Mehr als 500 Corona-Todesfälle im Ortenaukreis seit Pandemiebeginn

Im Ortenaukreis sind so viele Menschen an oder mit Covid-19 gestorben wie in keinem anderen Landkreis im Südwesten. Inzwischen wurden mehr als 500 Todesfälle registriert.

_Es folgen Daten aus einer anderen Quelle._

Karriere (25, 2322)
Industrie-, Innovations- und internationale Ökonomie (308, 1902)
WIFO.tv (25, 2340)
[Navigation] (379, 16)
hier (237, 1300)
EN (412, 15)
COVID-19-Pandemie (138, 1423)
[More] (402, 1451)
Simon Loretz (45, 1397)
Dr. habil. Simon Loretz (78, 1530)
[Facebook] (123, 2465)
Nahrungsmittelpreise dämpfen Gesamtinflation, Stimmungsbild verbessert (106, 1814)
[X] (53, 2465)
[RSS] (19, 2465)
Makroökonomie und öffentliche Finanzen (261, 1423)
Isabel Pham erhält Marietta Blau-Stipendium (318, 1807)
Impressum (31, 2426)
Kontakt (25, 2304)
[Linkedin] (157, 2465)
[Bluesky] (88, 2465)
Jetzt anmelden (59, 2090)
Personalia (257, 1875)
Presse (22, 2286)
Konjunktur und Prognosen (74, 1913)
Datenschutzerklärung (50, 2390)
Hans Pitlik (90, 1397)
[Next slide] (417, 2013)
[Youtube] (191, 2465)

Mehr als 500 Corona-Tote im Ortenaukreis: Über Ostern wurden sieben neue Fälle gemeldet. Im Ortenaukreis sind so viele Menschen an oder mit dem Virus gestorben wie in keinem anderen Kreis im Südwesten. Foto: Jens Büttner/dpa

Die Zahl der an oder mit dem Coronavirus verstorbenen Menschen ist im Ortenaukreis über das Osterwochenende auf 504 angestiegen. Mit der am Dienstag vermeldeten Zunahme um sieben weitere Todesfälle nimmt der Ortenaukreis damit weiter einen unrühmlichen Spitzenplatz im Land ein.

Kein anderer Landkreis hat derart hohe Todeszahlen vermeldet, obwohl vier Kreise bei der Zahl der insgesamt registrierten Coronafälle deutlich über denen aus dem Ortenaukreis liegen.

Eine mögliche Erklärung sind statistische Abweichungen, die dadurch entstehen, dass im Ortenaukreis präziser gezählt wird: Hier decken sowohl das Klinikum wie auch das Gesundheitsamt exakt die Kreisgrenzen ab, was möglicherweise zu einer besonders genauen Erfassung der Todesfälle geführt hat. Vor allem bei der ersten Coronawelle im vergangenen Frühjahr war dieser vermutete Effekt besonders deutlich geworden.

Die Inzidenz im Kreis ist nach Angaben des Landesgesundheitsamts über Ostern deutlich gefallen und liegt jetzt bei 86,3. Das entspricht 372 Fällen in den vergangenen sieben Tagen.

Inzwischen wurden seit Pandemiebeginn in der Ortenau 14.975 Ansteckungsfälle registriert. Falls die Inzidenz fünf Tage in Folge unter 100 bleibt, könnte der Kreis wieder über Lockerungen der Corona-Beschränkungen nachdenken.